Les syndicats les plus représentatifs envisagent désormais de boycotter les rounds du dialogue social en signe de protestation. «Ils dénoncent ce qu’ils considèrent comme un reniement des dispositions de l’accord scellé avec le gouvernement, lequel prévoyait l’organisation biannuelle de deux sessions, respectivement en avril et en septembre», rapporte Al Akhbar dans son édition du mardi 30 septembre.
Selon des sources syndicales, l’absence d’invitation formelle du gouvernement pour la session de septembre équivaut à une violation manifeste des termes contractés et représente un recul du principe de partenariat qui doit caractériser la relation entre l’exécutif et les représentants des salariés. Ces sources soulignent que les syndicats ont exprimé leur vif mécontentement face aux atermoiements gouvernementaux, rappelant que tout dialogue social perd sa substance si ses rendez-vous et ses engagements ne sont pas honorés.
D’autant que cette deuxième session devait être consacrée à un exercice d’évaluation des avancées réalisées depuis la rencontre d’avril, ainsi qu’à l’examen de dossiers pendants cruciaux: l’augmentation des salaires, l’amélioration du pouvoir d’achat et le développement des prestations sociales. Il était également prévu d’aborder la révision de certaines législations sociales et de convenir de mesures concernant la fonction publique et le secteur de l’enseignement.
Dans ce climat tendu, le secrétaire général de l’UMT, Miloudi Moukharik, a fustigé la décision du gouvernement, y voyant un renoncement à ses «engagements politiques et éthiques». Il a affirmé que son organisation refuserait que ce dialogue ne se transforme en de simples réunions protocolaires, dénuées de contenu substantiel. «Cette attitude, selon lui, envoie un message négatif aux travailleurs et exacerbe les tensions sociales», relaie Al Akhbar.

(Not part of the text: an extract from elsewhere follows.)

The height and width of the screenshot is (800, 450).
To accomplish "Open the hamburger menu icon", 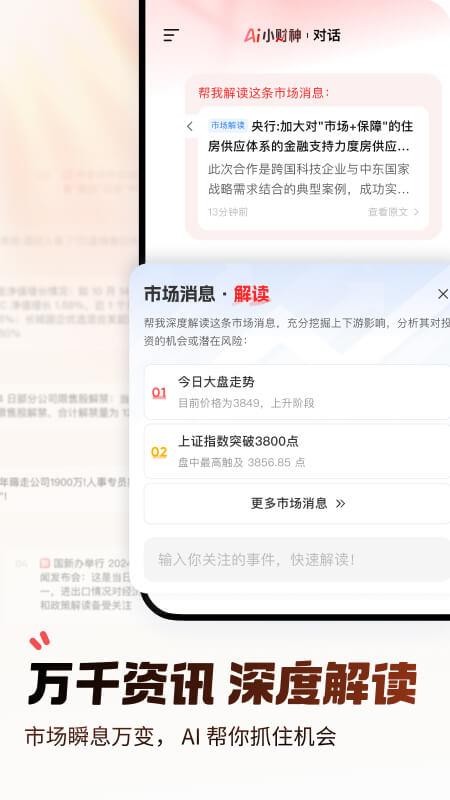I will click(x=171, y=35).
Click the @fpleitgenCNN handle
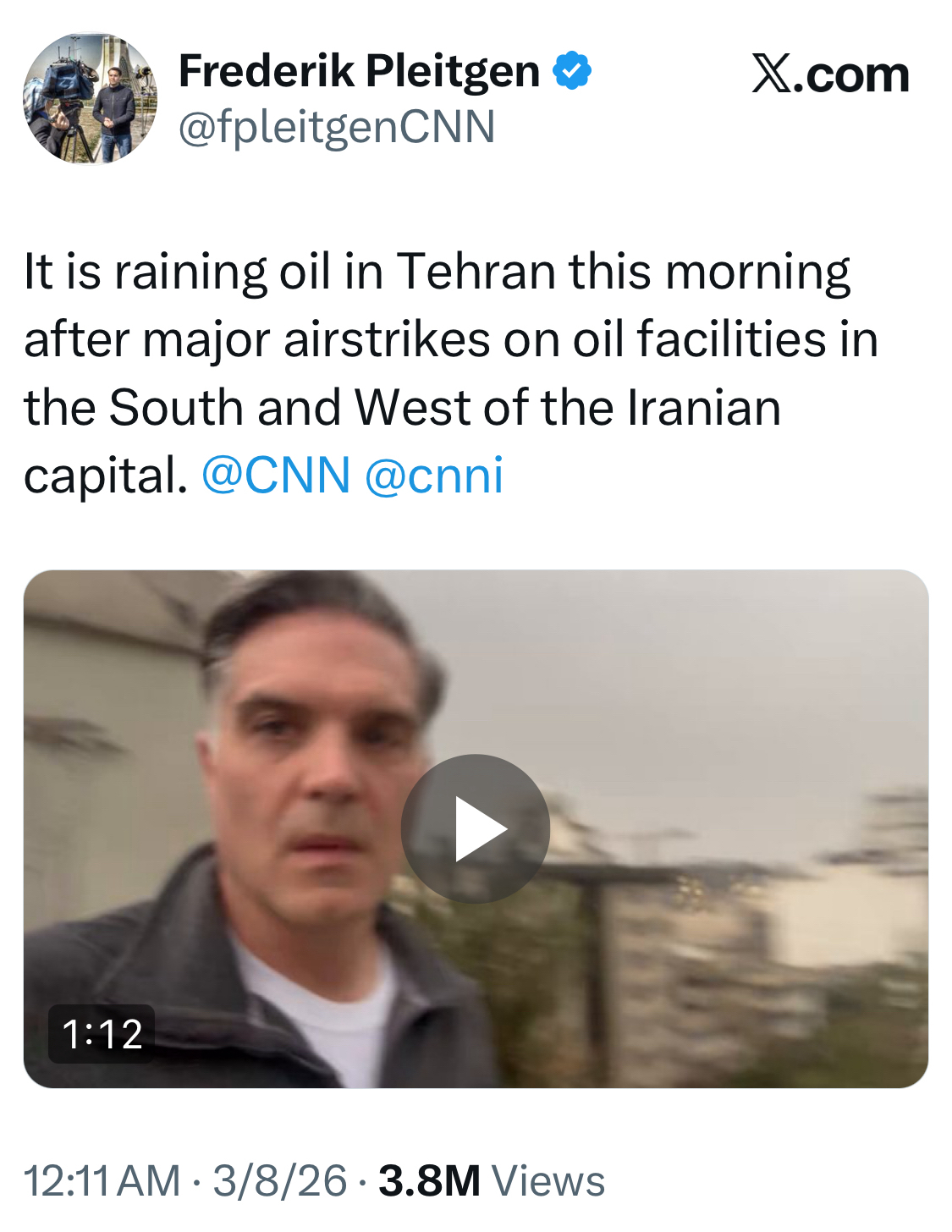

Face à cette impasse, les syndicats ont averti qu’ils étudieraient l’ensemble des options d’escalade à leur disposition si le gouvernement n’assume pas ses responsabilités. Parmi les mesures envisagées, figurent le boycott de toute future invitation au dialogue et l’organisation de diverses formes de protestation. La situation sociale reste donc ouverte à toutes les éventualités, les partenaires sociaux affirmant leur détermination à ne pas transiger dans la défense des droits et des acquis des salariés.